Podczas ostatniego pobytu w Biłgoraju dostaliśmy wspaniałe maliny, pomidory, jabłka i szczaw :) Po sukcesie z suszeniem grzybów i jabłek w specjalnej suszarce wpadłam na pomysł wysuszenia malin.
Opłukane owoce rozłożyłam na suszarce i włączyłam ją na kilka godzin. Oczywiście w taki sam sposób można wysuszyć je w piekarniku, w niskiej temperaturze i najlepiej na termoobiegu.
Wieczorem przełożyłam wysuszone maliny do miseczki, żeby jeszcze dodatkowo doschły.
Suszone maliny świetnie sprawdzają się jako dodatek do herbaty w czasie przeziębień, grypy, anginy i zapalenia oskrzeli. Napar z takich malin jest bardzo dobrym środkiem napotnym i pomaga przy gorączce. Wczoraj Mariusz testował je w herbacie i stwierdził, że są pyszne :)

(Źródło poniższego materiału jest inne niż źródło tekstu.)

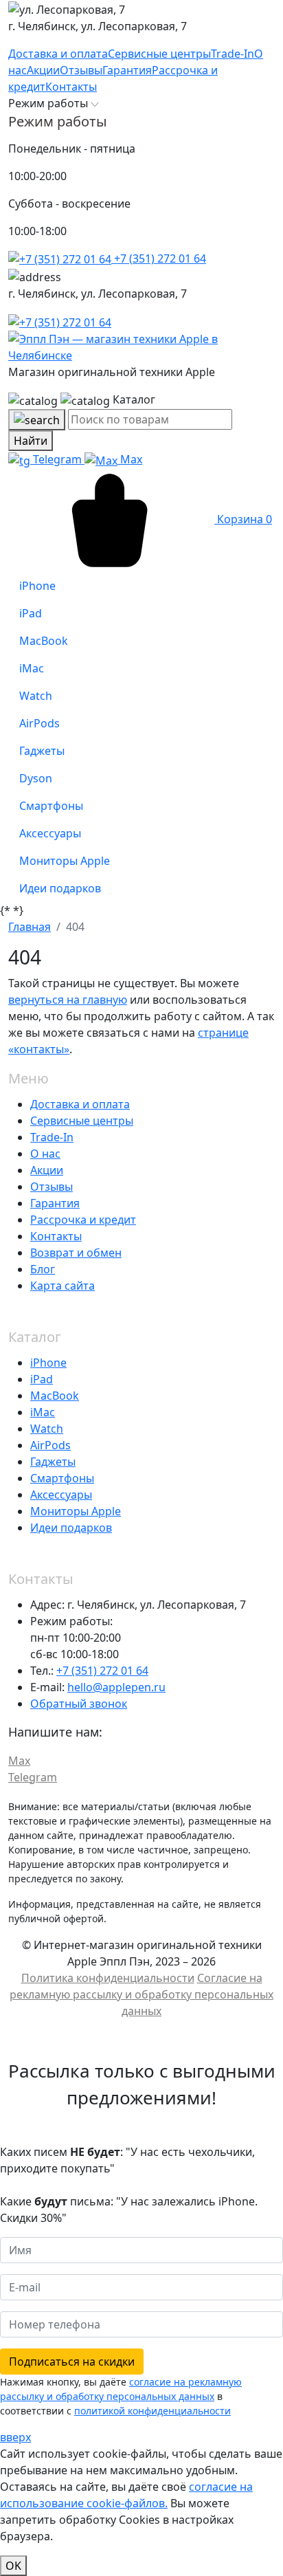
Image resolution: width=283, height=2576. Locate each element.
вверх (15, 2437)
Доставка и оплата (80, 1104)
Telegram (57, 459)
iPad (41, 1379)
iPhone (48, 1362)
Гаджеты (53, 1461)
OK (13, 2565)
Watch (46, 1428)
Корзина (243, 519)
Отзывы (51, 1186)
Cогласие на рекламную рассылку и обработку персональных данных (141, 1994)
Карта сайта (62, 1285)
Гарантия (55, 1203)
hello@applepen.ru (116, 1687)
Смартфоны (62, 1478)
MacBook (54, 1395)
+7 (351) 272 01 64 (158, 258)
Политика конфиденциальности (107, 1977)
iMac (42, 1412)
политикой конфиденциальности (152, 2410)
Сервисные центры (81, 1120)
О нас (45, 1153)
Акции (46, 1170)
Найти (30, 440)
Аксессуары (61, 1494)
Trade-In (51, 1137)
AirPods (50, 1445)
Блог (42, 1269)
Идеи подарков (71, 1527)
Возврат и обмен (76, 1252)
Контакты (56, 1236)
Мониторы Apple (75, 1511)
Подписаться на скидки (72, 2361)
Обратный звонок (78, 1703)
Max (129, 459)
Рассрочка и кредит (83, 1219)
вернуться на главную (67, 999)
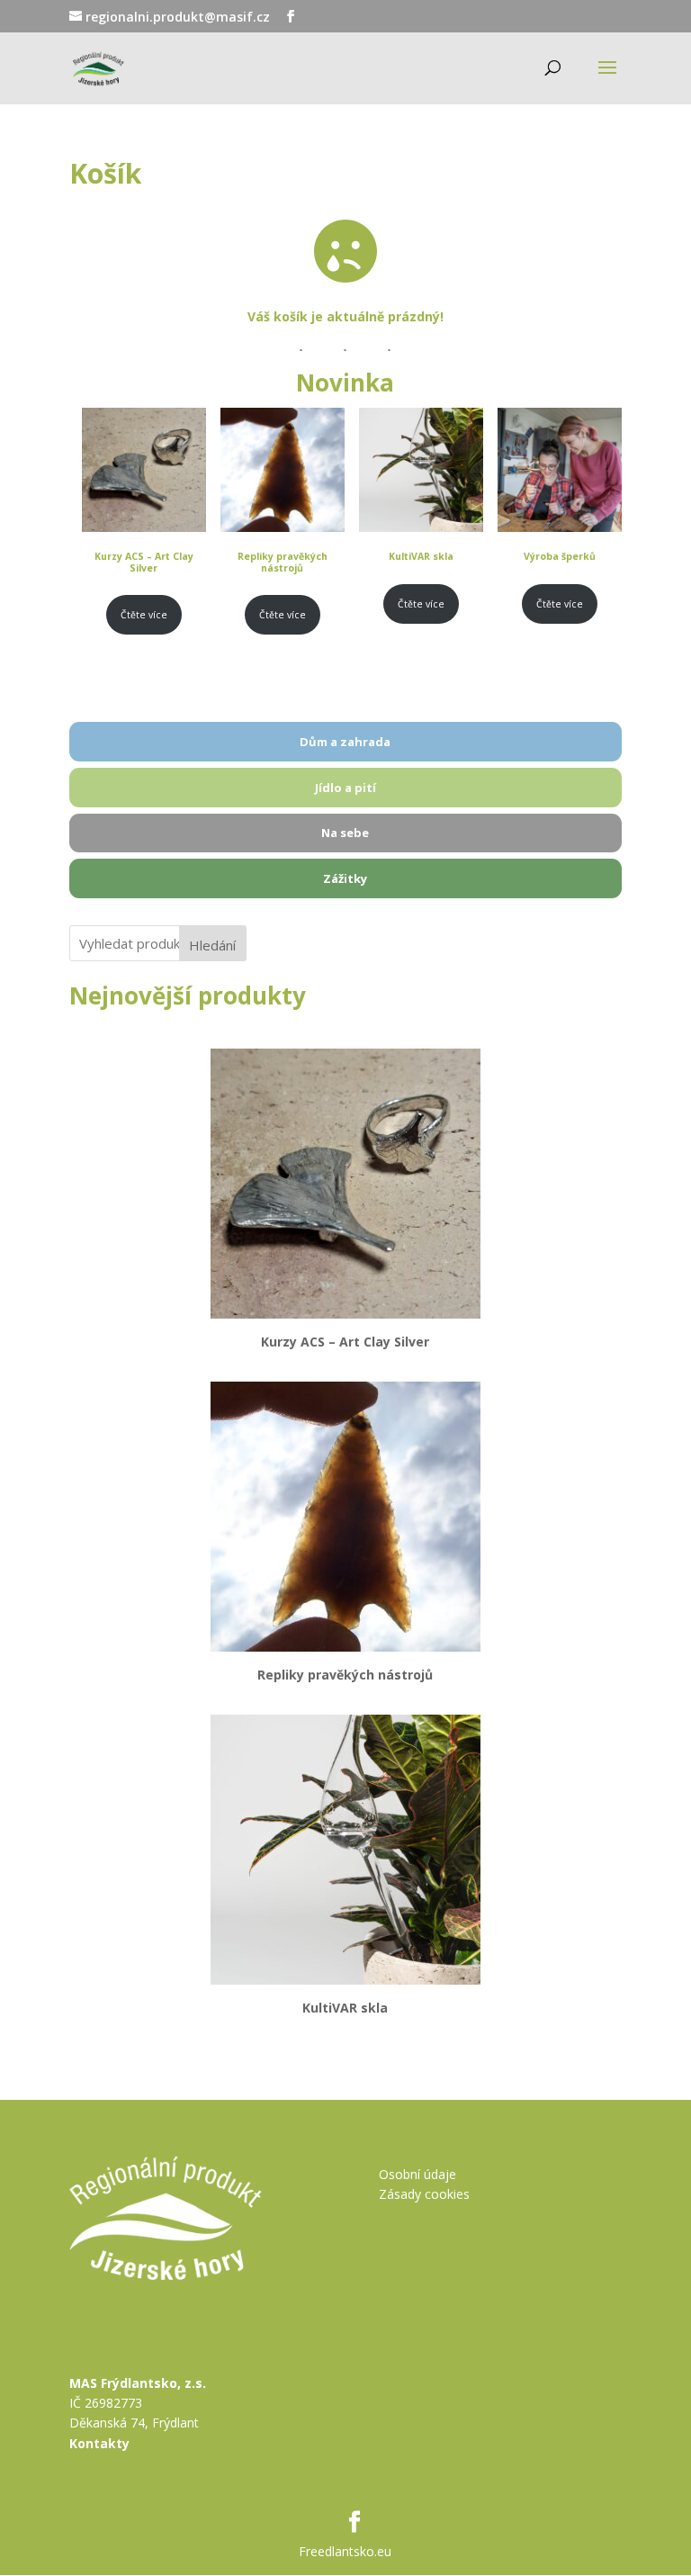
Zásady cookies (424, 2193)
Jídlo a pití (345, 787)
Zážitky (345, 878)
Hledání (212, 945)
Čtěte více (144, 614)
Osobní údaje (417, 2174)
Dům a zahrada (345, 742)
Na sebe (345, 832)
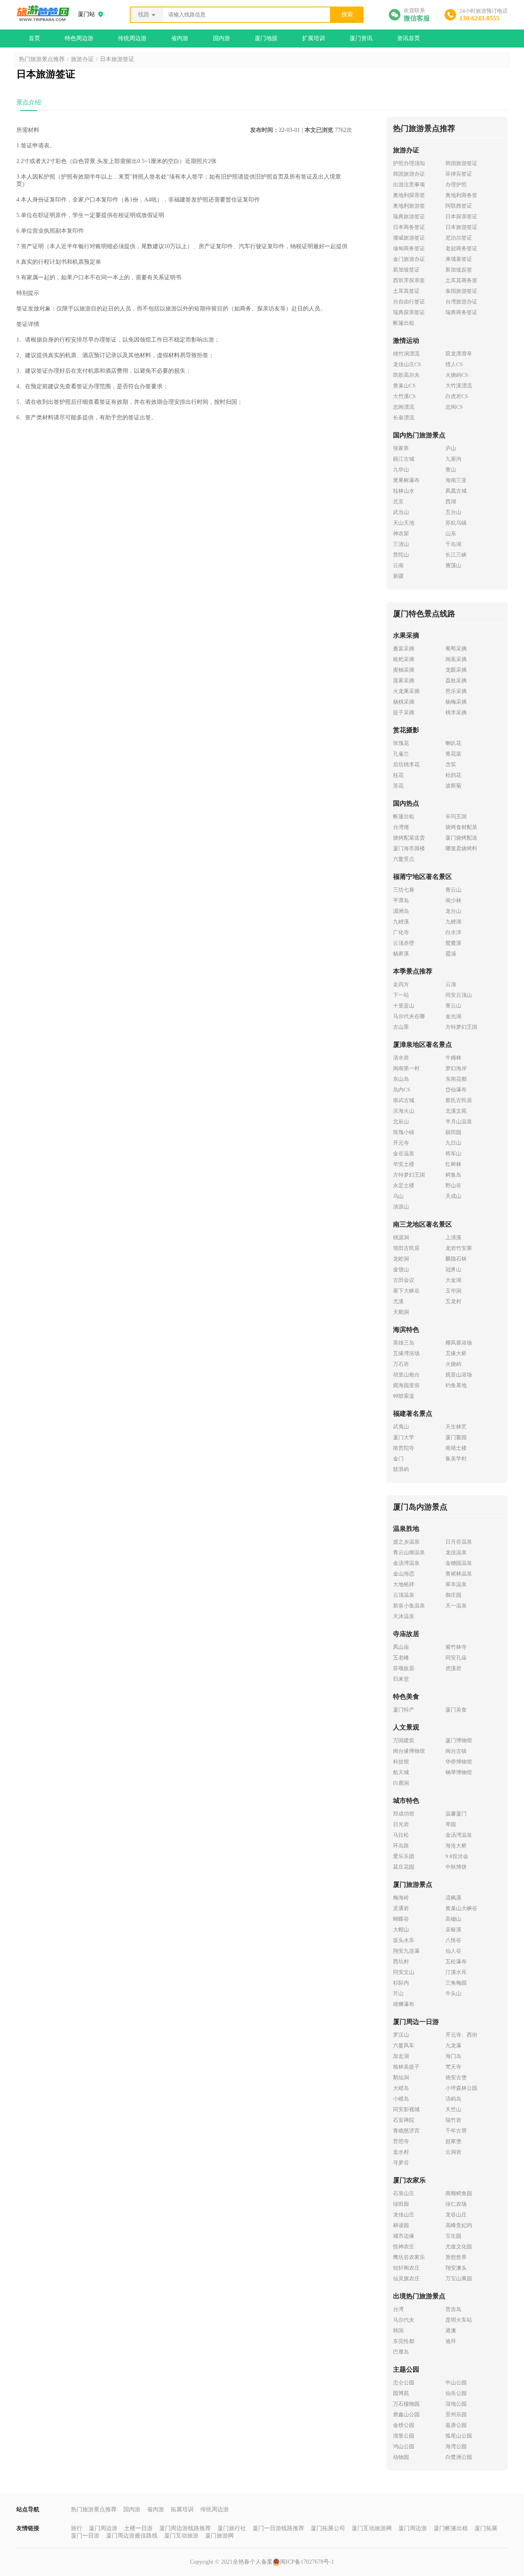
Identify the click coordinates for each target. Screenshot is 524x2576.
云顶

Dodatkowo suszone maliny można dodawać do musli lub domowych zbożowych batoników.
Zapakowane do pojemniczka owoce czekają na zimne jesienne i zimowe wieczory.
A tymczasem w suszarce suszą się pomidory. Zalane oliwą z ziołami będą doskonałym składnikiem sałatek i pizzy :) Fotorelacja wkrótce.